[LISTED RECORDS — start]

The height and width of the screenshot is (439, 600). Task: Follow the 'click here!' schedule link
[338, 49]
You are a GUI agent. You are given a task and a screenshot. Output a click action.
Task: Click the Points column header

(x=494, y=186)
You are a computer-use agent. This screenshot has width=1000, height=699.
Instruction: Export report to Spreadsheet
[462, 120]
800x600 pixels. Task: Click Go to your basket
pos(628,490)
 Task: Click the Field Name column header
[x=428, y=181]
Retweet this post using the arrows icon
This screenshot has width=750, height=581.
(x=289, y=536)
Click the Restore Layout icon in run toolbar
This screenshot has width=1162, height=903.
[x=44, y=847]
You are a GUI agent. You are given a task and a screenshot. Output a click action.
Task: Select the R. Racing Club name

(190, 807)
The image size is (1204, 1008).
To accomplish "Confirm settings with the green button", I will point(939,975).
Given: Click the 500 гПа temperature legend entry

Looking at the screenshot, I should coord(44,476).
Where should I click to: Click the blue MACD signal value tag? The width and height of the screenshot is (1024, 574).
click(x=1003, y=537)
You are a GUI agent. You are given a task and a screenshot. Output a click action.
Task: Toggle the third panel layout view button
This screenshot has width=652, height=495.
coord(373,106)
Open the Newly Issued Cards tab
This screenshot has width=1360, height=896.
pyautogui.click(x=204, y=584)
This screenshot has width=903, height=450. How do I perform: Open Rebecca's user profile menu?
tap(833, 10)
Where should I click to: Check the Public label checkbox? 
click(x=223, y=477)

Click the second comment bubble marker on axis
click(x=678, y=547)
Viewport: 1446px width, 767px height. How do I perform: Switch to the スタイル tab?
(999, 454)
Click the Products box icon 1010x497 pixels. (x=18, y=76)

[LISTED RECORDS — finish]

__EXERCISE DETAILS__
Copy every line of the data where "icon" is found.

__RESPONSE BELOW__
Retweet this post using the arrows icon
Click the Restore Layout icon in run toolbar
Click the Products box icon 1010x497 pixels. (x=18, y=76)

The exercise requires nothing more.